▶ **Work to complete**:
All that is needed is each line of the entries holding the word "will", copied as it stands.

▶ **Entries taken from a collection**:
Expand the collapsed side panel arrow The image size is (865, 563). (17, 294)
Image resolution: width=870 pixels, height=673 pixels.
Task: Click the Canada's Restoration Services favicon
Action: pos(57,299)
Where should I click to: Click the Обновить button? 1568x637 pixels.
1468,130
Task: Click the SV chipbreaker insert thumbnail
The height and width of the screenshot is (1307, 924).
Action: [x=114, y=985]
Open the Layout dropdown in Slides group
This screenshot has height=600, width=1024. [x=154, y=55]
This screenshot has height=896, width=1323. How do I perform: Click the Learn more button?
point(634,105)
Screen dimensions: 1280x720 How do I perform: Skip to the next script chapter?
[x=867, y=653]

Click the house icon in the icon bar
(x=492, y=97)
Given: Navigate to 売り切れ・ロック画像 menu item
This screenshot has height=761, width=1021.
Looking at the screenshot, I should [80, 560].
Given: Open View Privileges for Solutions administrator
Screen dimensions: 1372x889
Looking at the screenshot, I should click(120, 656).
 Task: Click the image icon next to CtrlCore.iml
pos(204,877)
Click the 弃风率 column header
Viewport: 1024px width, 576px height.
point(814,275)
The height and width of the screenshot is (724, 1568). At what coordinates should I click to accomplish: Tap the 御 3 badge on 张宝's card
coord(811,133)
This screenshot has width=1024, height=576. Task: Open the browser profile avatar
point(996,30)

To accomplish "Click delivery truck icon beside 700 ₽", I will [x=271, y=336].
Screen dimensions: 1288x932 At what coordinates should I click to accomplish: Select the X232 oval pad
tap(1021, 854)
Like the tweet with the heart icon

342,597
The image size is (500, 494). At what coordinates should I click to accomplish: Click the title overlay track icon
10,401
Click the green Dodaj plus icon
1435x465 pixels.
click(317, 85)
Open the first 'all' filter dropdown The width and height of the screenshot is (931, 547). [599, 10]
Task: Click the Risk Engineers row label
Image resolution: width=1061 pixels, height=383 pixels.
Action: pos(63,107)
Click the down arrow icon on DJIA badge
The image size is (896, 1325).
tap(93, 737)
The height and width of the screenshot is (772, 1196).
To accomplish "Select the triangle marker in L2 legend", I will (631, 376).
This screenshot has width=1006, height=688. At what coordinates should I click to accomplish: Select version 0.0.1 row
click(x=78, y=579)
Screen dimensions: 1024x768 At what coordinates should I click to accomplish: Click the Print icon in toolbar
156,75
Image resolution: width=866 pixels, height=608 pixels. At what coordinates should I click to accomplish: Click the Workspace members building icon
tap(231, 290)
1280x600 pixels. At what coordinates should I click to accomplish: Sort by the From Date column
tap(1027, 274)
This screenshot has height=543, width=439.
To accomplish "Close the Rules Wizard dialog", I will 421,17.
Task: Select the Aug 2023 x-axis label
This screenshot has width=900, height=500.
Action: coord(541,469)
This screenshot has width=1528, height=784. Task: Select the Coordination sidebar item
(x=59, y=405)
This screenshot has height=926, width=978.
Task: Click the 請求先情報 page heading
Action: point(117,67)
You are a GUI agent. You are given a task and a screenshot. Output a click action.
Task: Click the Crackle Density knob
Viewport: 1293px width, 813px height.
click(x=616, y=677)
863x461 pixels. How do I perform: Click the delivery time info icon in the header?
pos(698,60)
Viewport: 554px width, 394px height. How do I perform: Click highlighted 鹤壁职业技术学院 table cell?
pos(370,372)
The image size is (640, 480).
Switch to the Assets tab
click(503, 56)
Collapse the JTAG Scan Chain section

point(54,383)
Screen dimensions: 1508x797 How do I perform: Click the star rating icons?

▶ **Answer area**:
To accomplish "Click delivery truck icon beside 700 ₽", I will [x=271, y=336].
To accomplish "Select the triangle marker in L2 legend", I will (631, 376).
To accomplish "Close the Rules Wizard dialog", I will 421,17.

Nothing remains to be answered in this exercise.